I also found that the combination of plastic clips and ball-chain required for a grommet curtain wasn’t very aesthetically pleasing.  I don’t know what the solution of this could be except to redesign the clips so the ball chain is hidden on the window side of the curtain.  On the other hand, the plastic clips needed for tab top and back tab curtains were almost invisible and no adapters are required for ring top curtains. 

The SwitchBot Curtain Rod 2 provides two different operating modes; Performance Mode and Silent Mode.  Silent mode is supposed to move the curtain at a slower speed and produce less noise.  However, I found little, if any, difference between the two modes.  The SwitchBot Curtain Rod 2 is reasonably quite but not silent.  It produces about the same amount of noise as other mid-priced, motorized window covering products I’ve worked with before.  But, the promise of Silent Mode is the ability to operate the curtains in a bedroom without disturbing someone who is sleeping.  SwitchBot simply needs to improve Silent Mode so it fulfills this promise.

Finally, while the cost of a single SwitchBot Curtain Rod 2 is quite reasonable for a device that automates the operation of a window covering, the price can quickly add up when you purchase enough of them to automate the operation of a number of curtains in a home and include the accessories.  Based on the list prices shown on the SwitchBot web site (at the time I’m writing this article), a SwitchBot Curtain Rod 2 costs $99, a solar panel costs $19, a SwitchBot Remote costs $19, and a SwitchBot Hub Mini costs $39.  To automate the operation of center open, double-sided, curtains could require:

  1. Two SwitchBot Curtain Rod 2s
  2. Two SwitchBot Solar Panels
  3. One SwitchBot remote
  4. One SwitchBot Hub Mini so the operation of the curtain can be integrated with Alexa or other smart speakers / voice assistants)
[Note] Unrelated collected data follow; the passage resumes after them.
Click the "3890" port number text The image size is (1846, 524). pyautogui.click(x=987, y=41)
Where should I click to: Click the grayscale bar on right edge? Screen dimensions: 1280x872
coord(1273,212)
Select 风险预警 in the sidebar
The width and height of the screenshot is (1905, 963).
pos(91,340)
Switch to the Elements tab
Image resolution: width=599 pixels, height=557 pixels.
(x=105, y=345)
This would cost almost $300.  SwitchBot does offer some “combo” packages and you would only need a single SwitchBot Hub Mini for your entire home.   However, I believe, the number of combo packages needs to be designed around how people would use the SwitchBot Curtain Rod 2 in a home.  For example, SwitchBot should offer center pull combo with two SwitchBot Curtain Rod 2s, two solar panels, and a SwitchBot Remote.  There could also be the ability to add a SwitchBot Hub Mini to any combo for a reduced price to create a starter combo. 

In prior articles I’ve discussed the value of automating window coverings in a home for:

  • Daylight Harvesting
  • Solar Heating in the Winter
  • Preventing Solar Heat Gain in the Summer
  • Glare Reduction
  • Safety
  • Privacy
  • Security
  • Protection of Valuable Furnishings from the Sun

If SwitchBot would offer people some better thought out combo packs and volume discounts so they could save money but purchasing products to automate multiple curtains, it would help people incorporate the above benefits into their smart homes with the SwitchBot Curtain Rod 2.